## Task requirements
A – In the rules-of-origin extract, when does the rule in subparagraph (B) decide a good's origin instead of the rule in subparagraph (A)?
B – From the rules-of-origin extract, reproduce the passage starting with "(B) if the origin" and going on through "or manufacturing occurs.".
C – Summarize the rules-of-origin extract in two sentences.

## Extract

----

If the origin of a good cannot be determined under paragraph (1) or (2), then that good shall be considered to originate in, and be the growth, product, or manufacture of—

(A) the country, territory, or possession in which the most important assembly or manufacturing process occurs, or

(B) if the origin of the good cannot be determined under subparagraph (A), the last country, territory, or possession in which important assembly or manufacturing occurs.

(4) Components cut in the United States

(A) The value of a component that is cut to shape (but not to length, width, or both) in the United States from foreign fabric and exported to another country, territory, or insular possession for assembly into an article that is then returned to the United States—

(i) shall not be included in the dutiable value of such article, and

(ii) may be applied toward determining the percentage referred to in General Note 7(b)(i)(B) of the HTS, subject to the limitation provided in that note.

----

Word and element locating data

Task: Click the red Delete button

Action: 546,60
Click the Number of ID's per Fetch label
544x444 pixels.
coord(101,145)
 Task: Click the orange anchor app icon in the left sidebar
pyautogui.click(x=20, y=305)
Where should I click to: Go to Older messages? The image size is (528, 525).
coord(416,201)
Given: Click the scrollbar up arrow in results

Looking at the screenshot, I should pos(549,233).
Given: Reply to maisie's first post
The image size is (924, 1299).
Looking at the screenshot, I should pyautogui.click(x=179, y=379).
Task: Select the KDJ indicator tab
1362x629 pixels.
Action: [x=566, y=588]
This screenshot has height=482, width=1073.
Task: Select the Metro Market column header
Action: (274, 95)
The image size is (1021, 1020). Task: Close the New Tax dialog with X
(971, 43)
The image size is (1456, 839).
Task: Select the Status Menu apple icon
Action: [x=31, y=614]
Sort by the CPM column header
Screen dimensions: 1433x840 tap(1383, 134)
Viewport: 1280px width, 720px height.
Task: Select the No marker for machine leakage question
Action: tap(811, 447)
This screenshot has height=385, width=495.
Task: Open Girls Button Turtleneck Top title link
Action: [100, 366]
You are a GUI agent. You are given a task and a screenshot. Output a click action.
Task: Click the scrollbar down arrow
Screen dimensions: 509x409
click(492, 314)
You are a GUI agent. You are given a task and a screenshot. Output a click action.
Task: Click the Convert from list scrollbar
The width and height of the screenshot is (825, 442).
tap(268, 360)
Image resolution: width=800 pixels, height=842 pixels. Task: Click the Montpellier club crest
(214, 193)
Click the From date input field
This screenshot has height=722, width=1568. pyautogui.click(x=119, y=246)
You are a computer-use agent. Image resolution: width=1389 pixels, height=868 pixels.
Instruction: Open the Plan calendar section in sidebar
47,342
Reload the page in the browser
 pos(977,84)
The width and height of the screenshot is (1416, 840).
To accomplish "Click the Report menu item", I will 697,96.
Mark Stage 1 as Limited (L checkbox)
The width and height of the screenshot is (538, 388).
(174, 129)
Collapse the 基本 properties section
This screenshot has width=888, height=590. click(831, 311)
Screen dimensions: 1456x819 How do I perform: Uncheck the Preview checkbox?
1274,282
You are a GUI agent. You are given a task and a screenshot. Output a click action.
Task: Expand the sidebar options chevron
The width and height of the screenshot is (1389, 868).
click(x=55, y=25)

----

## Problem solutions
A – Subparagraph (B) applies when the origin of the good cannot be determined under subparagraph (A). In that case, the good is treated as originating in the last country, territory, or possession where important assembly or manufacturing occurs.

B –
(B) if the origin of the good cannot be determined under subparagraph (A), the last country, territory, or possession in which important assembly or manufacturing occurs.

C – If a good's origin cannot be determined under paragraph (1) or (2), it is treated as originating where the most important assembly or manufacturing occurs, or, failing that, in the last place where important assembly or manufacturing occurs. A component cut to shape in the United States from foreign fabric, assembled abroad and returned, is left out of the article's dutiable value and may count toward the percentage in General Note 7(b)(i)(B) of the HTS, subject to that note's limitation.